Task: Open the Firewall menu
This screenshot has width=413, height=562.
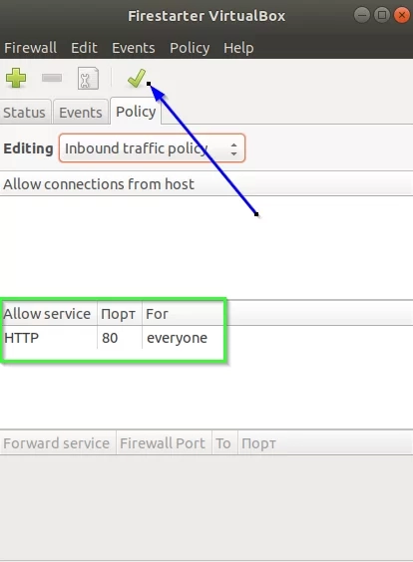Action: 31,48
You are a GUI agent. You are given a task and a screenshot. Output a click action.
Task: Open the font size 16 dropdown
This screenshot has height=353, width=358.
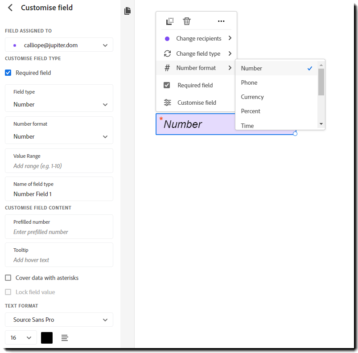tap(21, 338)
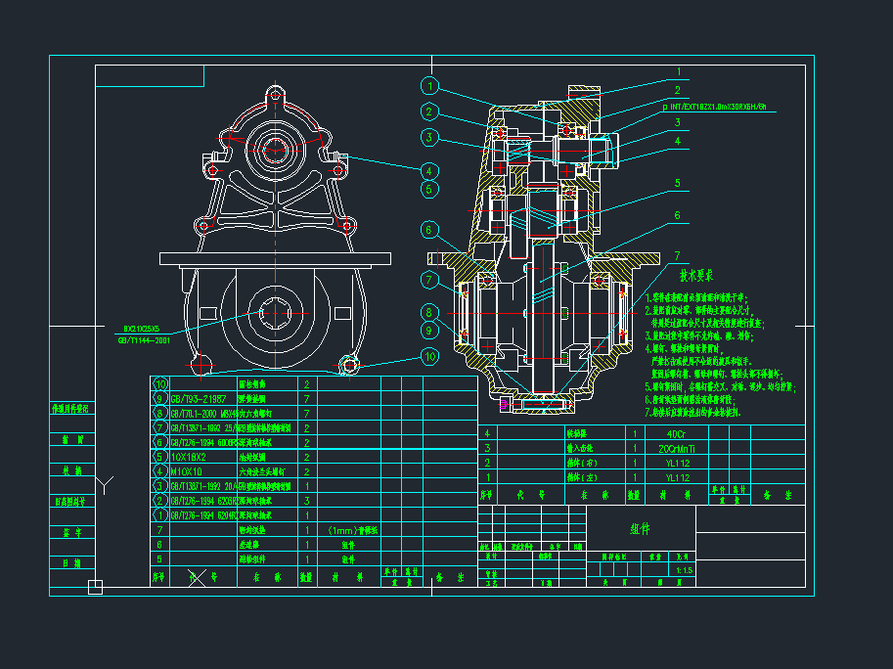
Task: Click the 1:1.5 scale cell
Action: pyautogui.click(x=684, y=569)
◇ ◇ ◇ ◇ ◇
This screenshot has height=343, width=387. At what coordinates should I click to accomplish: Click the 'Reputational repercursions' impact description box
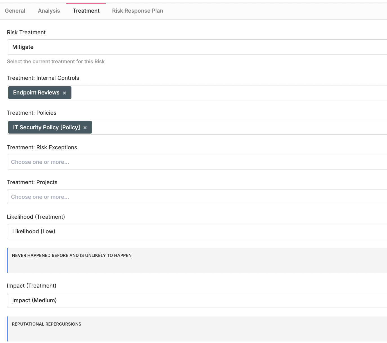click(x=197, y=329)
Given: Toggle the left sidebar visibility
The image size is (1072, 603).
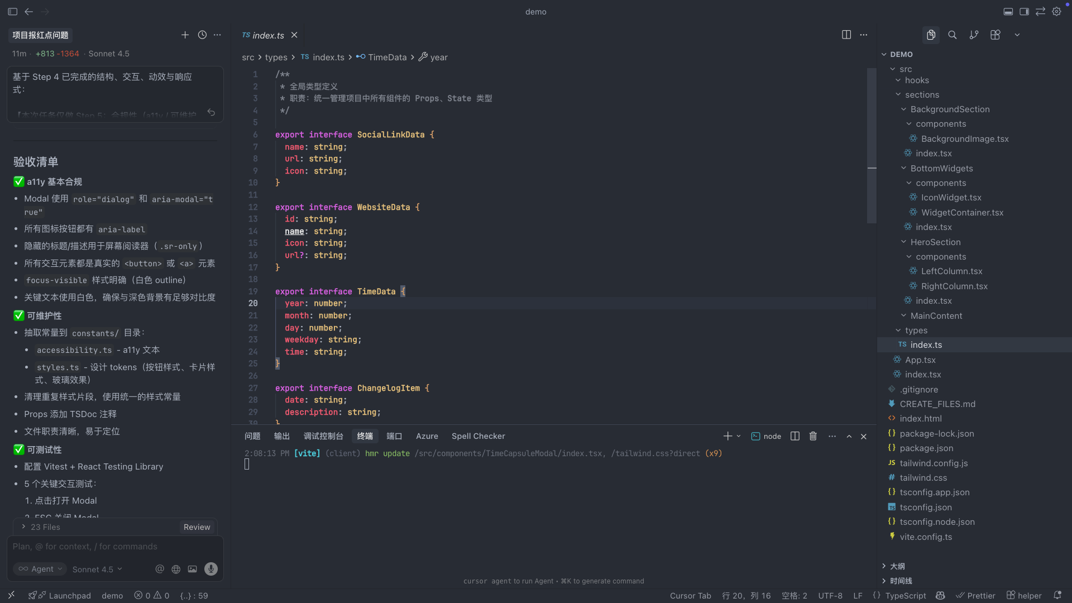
◇ ◇ ◇ ◇ ◇
*WORK TO BE COMPLETED:*
Reproduce the stretch of records from the line containing "This screenshot has height=343, width=387." through the line containing "The image size is (1072, 603).", keeping every character and leaving out the pictures.

*OUTPUT BELOW:*
This screenshot has height=343, width=387. At what coordinates should I click to accomplish: Click the 'Reputational repercursions' impact description box
click(x=197, y=329)
Given: Toggle the left sidebar visibility
The image size is (1072, 603).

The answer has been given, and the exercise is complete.